● Your goal
Output all of the entries exactly as written.

● Source information
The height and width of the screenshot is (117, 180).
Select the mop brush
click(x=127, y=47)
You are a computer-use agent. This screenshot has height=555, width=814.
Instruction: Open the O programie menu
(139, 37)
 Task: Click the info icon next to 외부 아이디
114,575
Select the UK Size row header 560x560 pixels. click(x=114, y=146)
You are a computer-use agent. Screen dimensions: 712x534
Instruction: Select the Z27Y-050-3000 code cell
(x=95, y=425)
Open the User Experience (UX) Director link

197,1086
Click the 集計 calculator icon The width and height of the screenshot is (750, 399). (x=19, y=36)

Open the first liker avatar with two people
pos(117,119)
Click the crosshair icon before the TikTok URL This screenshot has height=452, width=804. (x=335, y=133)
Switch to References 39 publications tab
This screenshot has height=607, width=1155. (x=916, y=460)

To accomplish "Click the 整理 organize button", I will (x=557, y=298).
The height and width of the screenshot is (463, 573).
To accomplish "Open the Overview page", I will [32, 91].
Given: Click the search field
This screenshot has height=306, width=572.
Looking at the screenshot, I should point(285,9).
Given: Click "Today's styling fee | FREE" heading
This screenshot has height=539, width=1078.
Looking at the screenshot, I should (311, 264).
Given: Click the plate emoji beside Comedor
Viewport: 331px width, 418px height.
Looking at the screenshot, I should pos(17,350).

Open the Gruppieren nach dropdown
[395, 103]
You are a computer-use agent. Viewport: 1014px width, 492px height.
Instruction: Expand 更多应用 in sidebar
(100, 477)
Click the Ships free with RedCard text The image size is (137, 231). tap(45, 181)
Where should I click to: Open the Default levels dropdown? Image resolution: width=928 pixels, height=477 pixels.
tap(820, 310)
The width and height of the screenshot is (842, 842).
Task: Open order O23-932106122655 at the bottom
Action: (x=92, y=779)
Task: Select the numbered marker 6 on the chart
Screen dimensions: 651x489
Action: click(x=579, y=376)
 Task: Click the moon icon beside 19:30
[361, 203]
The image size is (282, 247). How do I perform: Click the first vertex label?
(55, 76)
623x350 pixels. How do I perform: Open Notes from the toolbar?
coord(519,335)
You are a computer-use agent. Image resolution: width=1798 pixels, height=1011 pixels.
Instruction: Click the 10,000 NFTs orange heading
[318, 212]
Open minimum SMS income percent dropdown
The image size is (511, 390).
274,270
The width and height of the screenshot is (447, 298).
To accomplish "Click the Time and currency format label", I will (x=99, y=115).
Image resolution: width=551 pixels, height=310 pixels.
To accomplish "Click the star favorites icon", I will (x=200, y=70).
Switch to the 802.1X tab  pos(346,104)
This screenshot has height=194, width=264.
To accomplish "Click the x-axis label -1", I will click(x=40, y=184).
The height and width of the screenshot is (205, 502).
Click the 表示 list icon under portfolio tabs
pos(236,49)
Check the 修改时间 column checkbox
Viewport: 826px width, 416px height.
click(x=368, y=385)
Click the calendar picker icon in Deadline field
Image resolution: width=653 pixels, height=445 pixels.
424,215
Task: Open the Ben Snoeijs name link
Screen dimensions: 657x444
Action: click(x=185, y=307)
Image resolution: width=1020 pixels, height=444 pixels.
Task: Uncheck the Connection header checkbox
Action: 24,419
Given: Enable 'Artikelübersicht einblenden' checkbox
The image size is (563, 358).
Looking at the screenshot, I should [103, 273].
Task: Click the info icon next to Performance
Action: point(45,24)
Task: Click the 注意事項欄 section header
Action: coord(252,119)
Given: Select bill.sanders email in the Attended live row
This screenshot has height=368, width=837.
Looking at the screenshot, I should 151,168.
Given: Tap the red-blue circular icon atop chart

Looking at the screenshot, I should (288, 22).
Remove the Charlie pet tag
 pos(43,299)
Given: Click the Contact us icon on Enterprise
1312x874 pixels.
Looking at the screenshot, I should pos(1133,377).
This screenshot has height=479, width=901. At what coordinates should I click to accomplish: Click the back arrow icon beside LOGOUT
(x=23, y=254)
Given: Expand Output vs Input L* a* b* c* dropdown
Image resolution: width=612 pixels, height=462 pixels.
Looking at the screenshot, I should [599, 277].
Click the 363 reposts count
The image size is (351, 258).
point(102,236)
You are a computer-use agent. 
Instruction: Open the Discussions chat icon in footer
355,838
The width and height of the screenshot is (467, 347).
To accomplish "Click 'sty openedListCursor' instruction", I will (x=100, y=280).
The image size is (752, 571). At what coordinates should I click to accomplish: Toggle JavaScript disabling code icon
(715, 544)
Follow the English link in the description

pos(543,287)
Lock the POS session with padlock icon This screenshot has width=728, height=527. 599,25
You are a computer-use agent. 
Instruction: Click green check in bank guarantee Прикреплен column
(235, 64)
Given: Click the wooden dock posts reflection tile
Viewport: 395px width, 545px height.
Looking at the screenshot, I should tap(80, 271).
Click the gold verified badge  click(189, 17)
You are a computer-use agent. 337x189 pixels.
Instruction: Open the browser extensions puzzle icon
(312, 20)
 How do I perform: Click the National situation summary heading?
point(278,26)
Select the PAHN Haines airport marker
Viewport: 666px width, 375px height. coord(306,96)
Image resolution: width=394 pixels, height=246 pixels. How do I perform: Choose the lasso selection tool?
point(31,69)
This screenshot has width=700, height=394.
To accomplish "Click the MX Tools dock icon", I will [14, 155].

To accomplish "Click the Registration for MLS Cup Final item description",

● Reply to the task
The height and width of the screenshot is (117, 180).
Select the mop brush
click(x=127, y=47)
You are a computer-use agent. This screenshot has height=555, width=814.
Instruction: Open the O programie menu
(139, 37)
 Task: Click the info icon next to 외부 아이디
114,575
Select the UK Size row header 560x560 pixels. click(x=114, y=146)
You are a computer-use agent. Screen dimensions: 712x534
Instruction: Select the Z27Y-050-3000 code cell
(x=95, y=425)
Open the User Experience (UX) Director link

197,1086
Click the 集計 calculator icon The width and height of the screenshot is (750, 399). (x=19, y=36)

Open the first liker avatar with two people
pos(117,119)
Click the crosshair icon before the TikTok URL This screenshot has height=452, width=804. (x=335, y=133)
Switch to References 39 publications tab
This screenshot has height=607, width=1155. (x=916, y=460)

To accomplish "Click the 整理 organize button", I will (x=557, y=298).
The height and width of the screenshot is (463, 573).
To accomplish "Open the Overview page", I will [32, 91].
Given: Click the search field
This screenshot has height=306, width=572.
Looking at the screenshot, I should point(285,9).
Given: Click "Today's styling fee | FREE" heading
This screenshot has height=539, width=1078.
Looking at the screenshot, I should (311, 264).
Given: Click the plate emoji beside Comedor
Viewport: 331px width, 418px height.
Looking at the screenshot, I should pos(17,350).

Open the Gruppieren nach dropdown
[395, 103]
You are a computer-use agent. Viewport: 1014px width, 492px height.
Instruction: Expand 更多应用 in sidebar
(100, 477)
Click the Ships free with RedCard text The image size is (137, 231). tap(45, 181)
Where should I click to: Open the Default levels dropdown? Image resolution: width=928 pixels, height=477 pixels.
tap(820, 310)
The width and height of the screenshot is (842, 842).
Task: Open order O23-932106122655 at the bottom
Action: (x=92, y=779)
Task: Select the numbered marker 6 on the chart
Screen dimensions: 651x489
Action: click(x=579, y=376)
 Task: Click the moon icon beside 19:30
[361, 203]
The image size is (282, 247). How do I perform: Click the first vertex label?
(55, 76)
623x350 pixels. How do I perform: Open Notes from the toolbar?
coord(519,335)
You are a computer-use agent. Image resolution: width=1798 pixels, height=1011 pixels.
Instruction: Click the 10,000 NFTs orange heading
[318, 212]
Open minimum SMS income percent dropdown
The image size is (511, 390).
274,270
The width and height of the screenshot is (447, 298).
To accomplish "Click the Time and currency format label", I will (x=99, y=115).
Image resolution: width=551 pixels, height=310 pixels.
To accomplish "Click the star favorites icon", I will (x=200, y=70).
Switch to the 802.1X tab  pos(346,104)
This screenshot has height=194, width=264.
To accomplish "Click the x-axis label -1", I will click(x=40, y=184).
The height and width of the screenshot is (205, 502).
Click the 表示 list icon under portfolio tabs
pos(236,49)
Check the 修改时间 column checkbox
Viewport: 826px width, 416px height.
click(x=368, y=385)
Click the calendar picker icon in Deadline field
Image resolution: width=653 pixels, height=445 pixels.
424,215
Task: Open the Ben Snoeijs name link
Screen dimensions: 657x444
Action: click(x=185, y=307)
Image resolution: width=1020 pixels, height=444 pixels.
Task: Uncheck the Connection header checkbox
Action: 24,419
Given: Enable 'Artikelübersicht einblenden' checkbox
The image size is (563, 358).
Looking at the screenshot, I should [103, 273].
Task: Click the info icon next to Performance
Action: point(45,24)
Task: Click the 注意事項欄 section header
Action: coord(252,119)
Given: Select bill.sanders email in the Attended live row
This screenshot has height=368, width=837.
Looking at the screenshot, I should 151,168.
Given: Tap the red-blue circular icon atop chart

Looking at the screenshot, I should (288, 22).
Remove the Charlie pet tag
 pos(43,299)
Given: Click the Contact us icon on Enterprise
1312x874 pixels.
Looking at the screenshot, I should pos(1133,377).
This screenshot has height=479, width=901. At what coordinates should I click to accomplish: Click the back arrow icon beside LOGOUT
(x=23, y=254)
Given: Expand Output vs Input L* a* b* c* dropdown
Image resolution: width=612 pixels, height=462 pixels.
Looking at the screenshot, I should [599, 277].
Click the 363 reposts count
The image size is (351, 258).
point(102,236)
You are a computer-use agent. 
Instruction: Open the Discussions chat icon in footer
355,838
The width and height of the screenshot is (467, 347).
To accomplish "Click 'sty openedListCursor' instruction", I will (x=100, y=280).
The image size is (752, 571). At what coordinates should I click to accomplish: Toggle JavaScript disabling code icon
(715, 544)
Follow the English link in the description

pos(543,287)
Lock the POS session with padlock icon This screenshot has width=728, height=527. 599,25
You are a computer-use agent. 
Instruction: Click green check in bank guarantee Прикреплен column
(235, 64)
Given: Click the wooden dock posts reflection tile
Viewport: 395px width, 545px height.
Looking at the screenshot, I should tap(80, 271).
Click the gold verified badge  click(189, 17)
You are a computer-use agent. 337x189 pixels.
Instruction: Open the browser extensions puzzle icon
(312, 20)
 How do I perform: Click the National situation summary heading?
point(278,26)
Select the PAHN Haines airport marker
Viewport: 666px width, 375px height. coord(306,96)
Image resolution: width=394 pixels, height=246 pixels. How do I perform: Choose the lasso selection tool?
point(31,69)
This screenshot has width=700, height=394.
To accomplish "Click the MX Tools dock icon", I will [14, 155].

To accomplish "Click the Registration for MLS Cup Final item description",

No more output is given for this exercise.